At the time of writing, Zillow's non-accredited profile on the BBB had a rating of 1/5 and reading the first page of reviews on there it seems that the only reason anyone would access the page would be to vent about a bad experience for which Zillow may or may not have been responsible. Someone who was presumably a company representative had responded to one of the reviews, but it was an isolated case and by and large, it seems that Zillow is not worrying too much about its BBB profile.

Many reviewers on BBB and Trustpilot seem to have misunderstood what a portal is and what it is not. Reviews complaining about home valuations, about agents who don't call back or mistaking a portal's services for those of an agency are very common on these forums. User reviews from Google My Business are not much more useful and would only really be shown if a user happens to click on the property portal head office on Google Maps*.

All of the major French property portals use the OpinionSystem platform to imbed verified opinions on their pages, the only problem is that the opinions are all found on their agent directories and pertain to the agents rather than the portals themselves.

So is there a suitable platform to review experiences as a user on property portals? To really be useful for other people, a review of a property portal would need to comment on things like filtering, speed, inventory coverage and general usability; all things that are common in reviews on App stores but not things that tend to get commented on in other user forums.

Google My Business may well become the platform that savvy property hunters look at to sort the good property marketplaces from the poor ones. The service recently added new functionality and now lets businesses flag reviews for a takedown and follow their progress. For now though, Google reviews seem to be mainly localised with the search giant not wishing to become an arbiter of company reputations just yet.

 

Experience providers need reputation management more than intermediaries

So do portals count themselves with marketplaces like Craigslist and eBay, companies for which an online review or two is neither a cause for concern nor particularly relevant, or do they count themselves among the purveyors of real-life, in-person experiences? Two factors are at work here that may mean that increasingly property portals start to pay more attention to their online reputation and reviews.

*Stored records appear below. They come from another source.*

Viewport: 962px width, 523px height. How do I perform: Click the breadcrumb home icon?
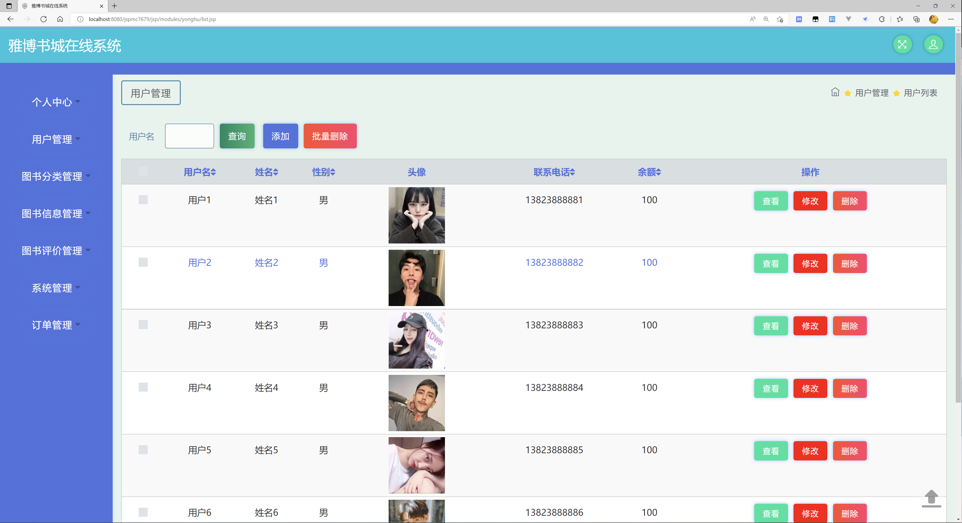[835, 92]
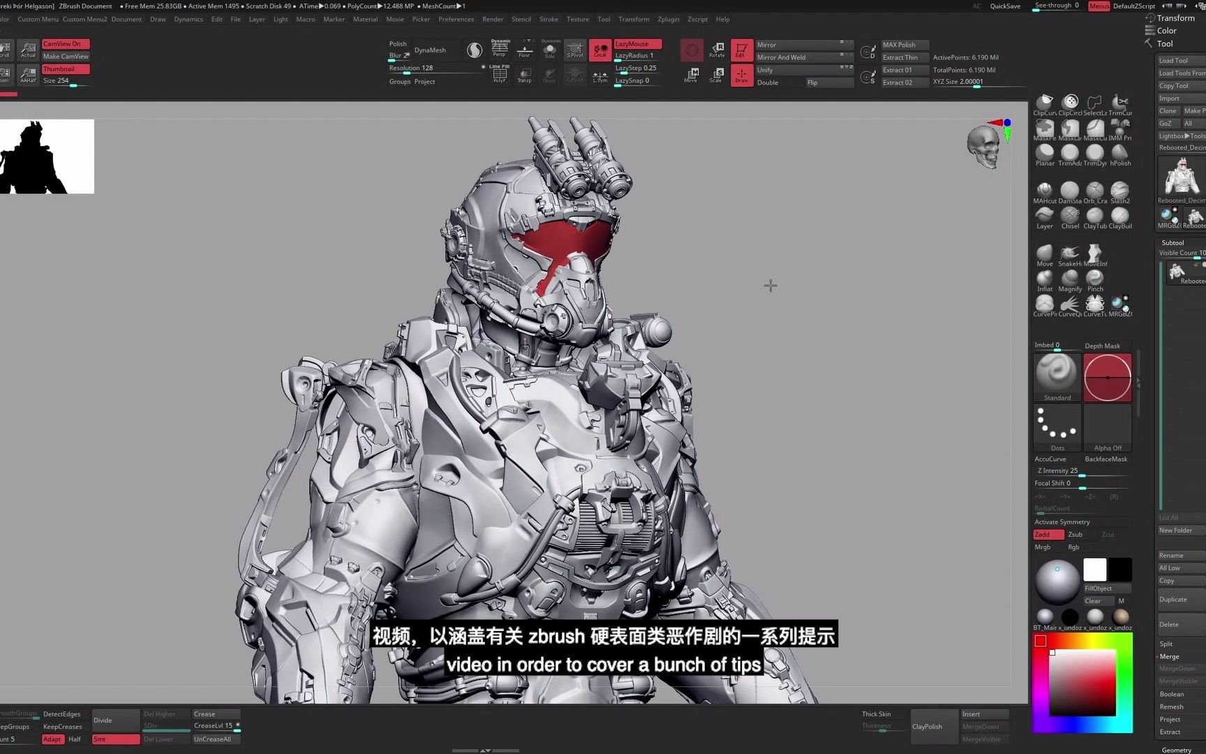Open the Stencil menu
1206x754 pixels.
(x=521, y=19)
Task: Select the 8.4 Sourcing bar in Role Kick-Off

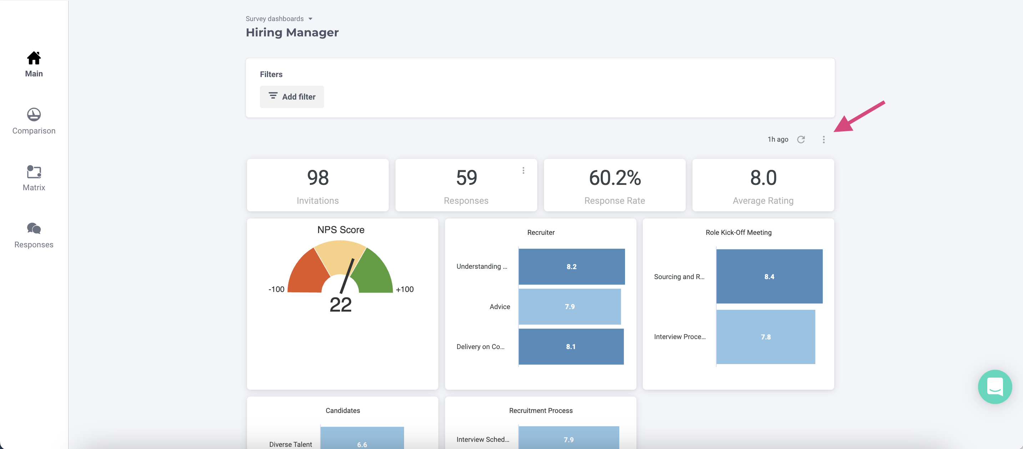Action: point(769,277)
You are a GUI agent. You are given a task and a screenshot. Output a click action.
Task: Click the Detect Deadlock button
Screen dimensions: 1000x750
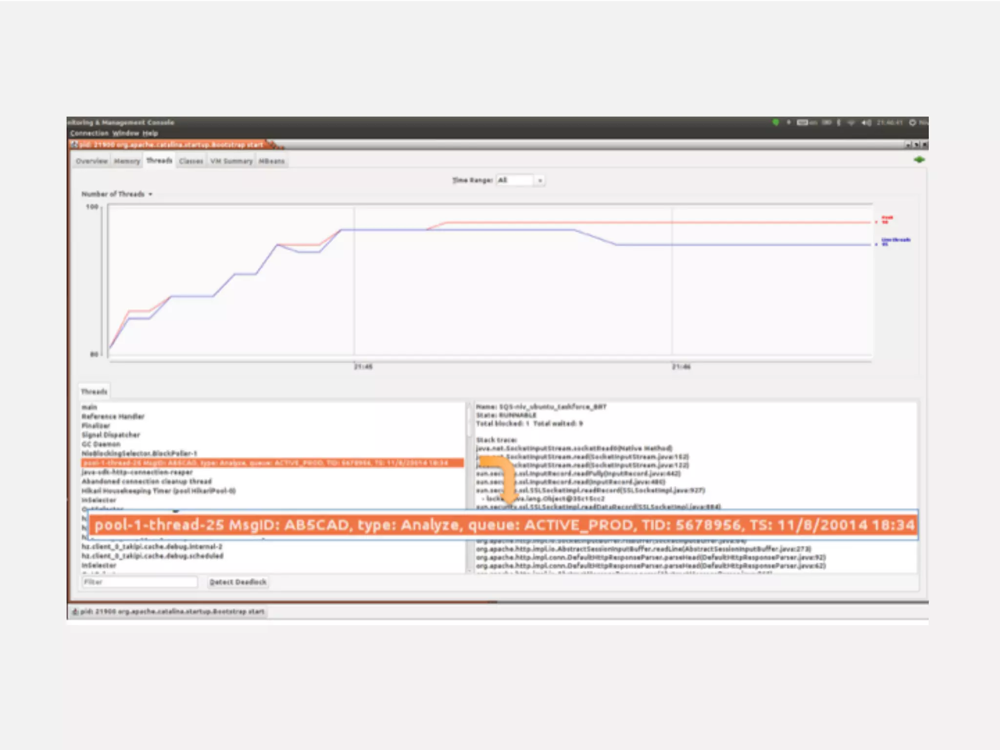pyautogui.click(x=238, y=582)
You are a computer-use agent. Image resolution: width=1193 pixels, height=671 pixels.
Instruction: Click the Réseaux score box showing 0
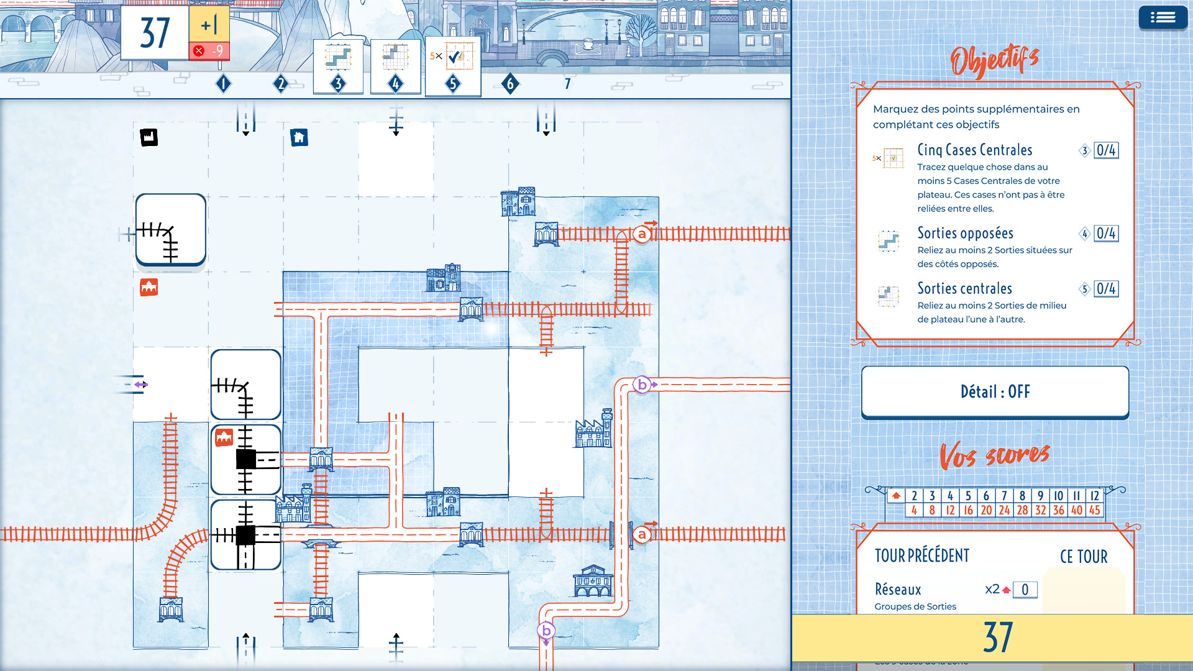point(1025,590)
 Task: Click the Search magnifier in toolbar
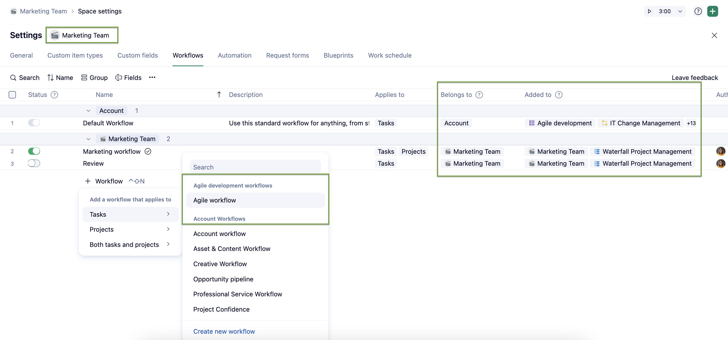(x=13, y=78)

The first of these is the huge, pervasive change across the board from selling products to selling experiences. Anyone who follows any business accounts on Twitter or has spent more than five minutes on Linkedin in the last year or so will know that this is a concept that has been written about a great deal and which is generally accepted to be occurring in most industries. Culturally we are much more likely to review and recommend experiences than we are products and as the products we use increasingly get marketed as experiences, it would follow that we will become more inclined to review them.

The second is the phenomenon we like to talk about at Online Marketplaces - moving towards the transaction. As these companies inevitably try to involve their brand in more points of the consumer’s real estate experience they will be subject to more opinions that will be relevant for others, especially when the makeup of those consumers is increasingly millennial.

Property portal reviews may not have found a suitable forum or a uniform format just yet, especially in emerging markets, but Michael Bruce may not be alone in actively managing the reputation of his property marketplace business in the years to come.

 

*   Although Google My Business reviews are eligible to appear in Google Search results alongside businesses, for now at least, they do not appear alongside any property portal's search results we have seen whether for branded search queries or for more specific search intent queries (with the one exception of the branded search “spotahome” from a Spanish IP address).

June 17, 2021
Since March 2020 Edmund's job has been to read about, write about, collect data on, analyse and generally know about real estate marketplaces and the companies that run them. Before that he worked at the aggregator Mitula Group (which became Lifull Connect) for five years.